I didnt mean that they dont know or dont care, I meant that the church rules are not about why people take it but how they take it, ie not removed from the mouth.
Here a person can hold it in their hand and then put it in ther own mouth.
But their problem may be that the boy does not intend to swallow it, but for it to be transfered.
At the Catholic Church my wife attends you are allowed to receive the host in your hands and then place it in your mouth.  Also you are allowed to chew it if swallowing is a problem.  This bishop is just being a jerk, :frighten:  ]:-)  pure and simple.  There is no doctrine against what that poor kid was doing!

Back in my day, 1960's, in a catholic grammer school, we were told we couldn't chew and had to swallow the host whole.  During religion class leading to our first communion, many a classmate wound up choking as we practiced our "swallowing" technique.  Now doesn't that conjure up a wonderful image!

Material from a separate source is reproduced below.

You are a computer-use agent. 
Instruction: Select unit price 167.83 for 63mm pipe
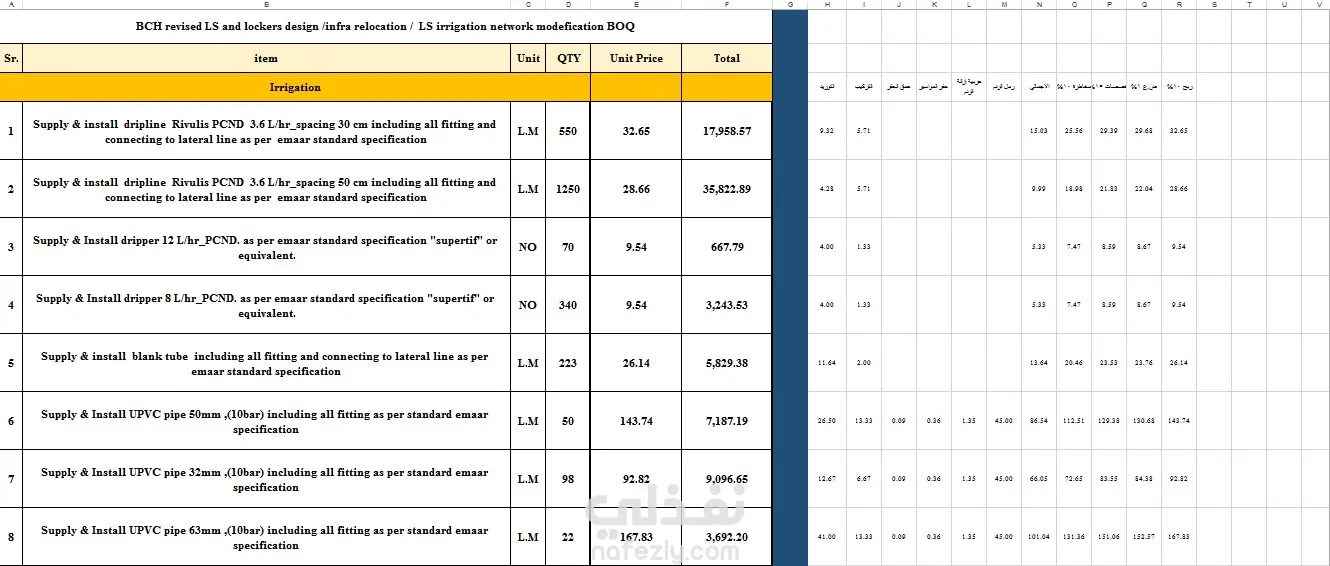pos(636,537)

To this day, I have no idea why that was way things were done!  But, then I say to this day that I was taught by the "Nuns from HELL!" aka  Sisters of the Sacred Heart.
I think its the texture which makes the boy gag even if he did chew, as usually chewing is allowed discreetly. I think the problem is the fathers actions of removing it and then eating it himself.

Personally I would not want to watch that happen if I was in church, it would make me feel sick. :?

I think that it was a strange practice to have started in the first place, and an error of judgement on behalf of the father, that has now ended in the boy suffering.
Sad
The communion wafers that is used in most Catholic churches is hard and tastes like cardboard.  It is not supposed to be chewed but if left on the tongue it will dissolve into a starchy paste that can be swallowed.  This boy probably has a sensory adversion to it.  I think that having the father remove it and eat it is an acceptable practice.  It would be objectionable to people if he spat it on the floor or took it out and threw it away.  Probably some people complained that they did not like seeing the father taking it out of his son's mouth and eating it.  

Some solutions might be just to explain to others in the church that an acommodation needs to be made in this case  (in other words, get used to it).  Or giving the child a very small piece of communion wafer they he might not find difficult to swallow.   My church uses real bread (though technically it should be unleaven bread) and we chew it.  That is because we do not believe in transubtation.  But the Catholic church is very authoritarian and the family will just most likely accept what the Bishop says.  The child is upset because he is not allowed to participate.  Maybe his family could get some unblessed wafers to practice with.
Yes a very tiny piece of wafer that could be prepared beforehand could work.
I've never really "got" religion.  When I was in primary school I used to try and have a logical discussion with the minister who came in every Thursday for religious class.  My problem was that the stories he told us obviously had to be fairy tales for their lack of logic, which I could accept and even enjoy for their imaginative value, but that he insisted they were true, which to me was a nonsense.  He told me I was being a smart-alec (what, school is supposed to stop you thinking?) and I eventually got "excused" (banned) from the class for RE.